Qual é a probabilidade de se trasmitirem ao homem?
Ainda necessitamos aprofundar e investigar mais para conhecer os dados que nos permitam determinar os níveis de transmissão. Dependerá em grande medida de casos específicos e da susceptibilidade de cada indíviduo. Também dependerá do microorganismo que forneça os determinantes de resistência, a sua virulência ou a sua capacidade colonizadora e de adaptação.
É possível que o uso, em animais, de antibióticos não usados em medicina humana também favoreça as resistências a antibióticas em agentes patogénicos humanos e viceversa?
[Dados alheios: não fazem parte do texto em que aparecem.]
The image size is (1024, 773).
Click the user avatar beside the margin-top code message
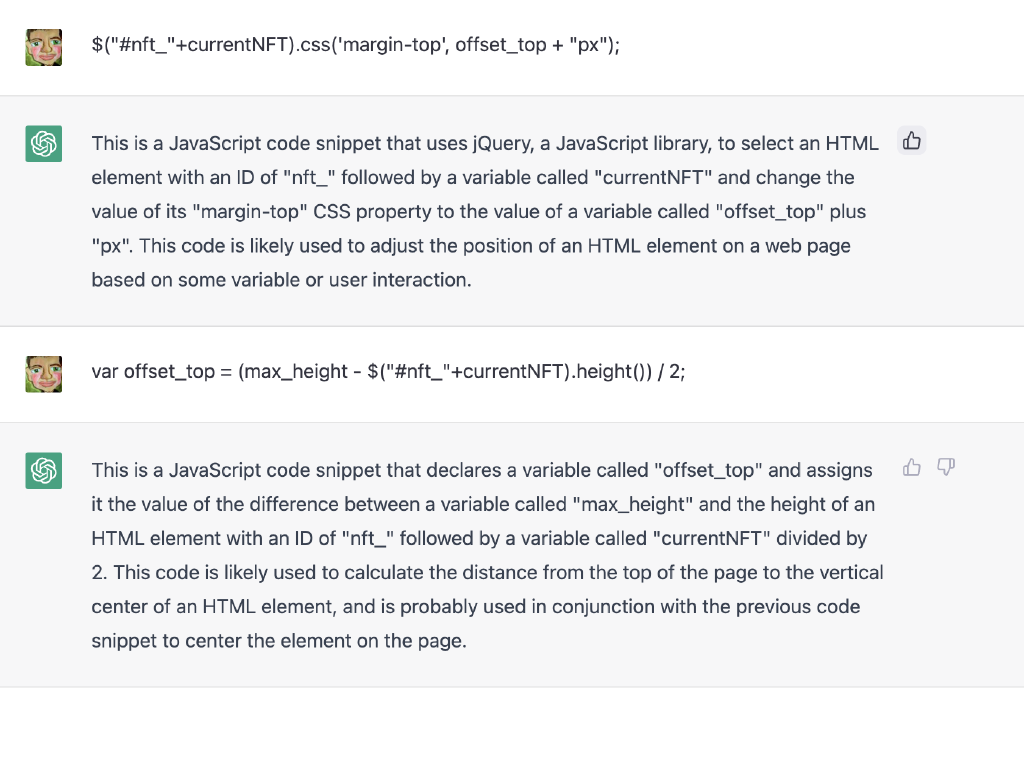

Depende de cada caso. No caso da enrofloxacina, por exemplo, sem dúvida: as bactérias resistentes a enrofloxacina são, além disso, resistentes às fluoroquinolonas de uso humano, como a ciprofloxacina ou a levofloxacina, amplamente utilizados em medicina humana para tratar infecções urinárias ou respiratórias complexas. Apesar de existir um grande número de antibióticos no mercado, estes são classificados dentro de um número pequeno de famílias que partilham, entre outras coisas, a estrutura principal e o mecanismo de acção. Os genes de resistência a antibióticos, da mesma forma, agrupam-se em conjuntos de resistência contra as diferentes famílias, é frequente que um só gene proporcione resistência contra um grande número de antibióticos pertencentes à mesma família. Por exemplo, as cefalosporinas de terceira geração, utilizadas em ambientes hospitalares, favorecem as resistências frente a outros membros da família dos Betalactâmicos, como são a Amoxicilina ou a Penicilina, utilizados frequentemente em medicina veterinária. Do mesmo modo o uso de Enrofloxacina, uma fluoroquinolona, em porcos, favorece o aumento de resistências frente a Ciprofloxacina
Como pode ser disminuida a resistência aos antibióticos?
O Plano Estratégico de AEMPS (Agência Espanhola de Medicamentos e Produtos Sanitários) refere claramente os 6 pilares principais para lutar contra a resistência a antibióticos:
- Conhecer o nível de consumo de antibióticos - transparência total;
- Conhecer o estado das resistências - a investigação é essencial para abrir novas vias de luta contra as resistências;
- Potenciar as medidas alternativas ao uso de antibióticos, melhorando claramente o maneio nas explorações;
- Formação dos profissionais, assim como da sociedade, é a chave para que, entre todos, possamos fazer frente a esta grande pandemia.
Em diversos sectores da indústria suína tem havido uma mudança fundamental na apreciação do problema e determinados países começaram a tomar medidas para reduzir as resistências aos antibióticos. É de esperar que a curto ou médio prazo sejam aumentados os requisitos concretos de redução de uso de antibióticos por parte das grandes superfícies, etc. A implicação conjunta da indústria suína definitivamente será um elemento chave para melhorar este parâmetro. Considerando o nível de profissionalidade geral do sector suíno e a importância que têm para o consumidor os assuntos relacionados com a segurança alimentar, não tenho dúvida de que foram conseguidos importantes avanços no sector suíno, em valores de consumo e resistência a antibióticos.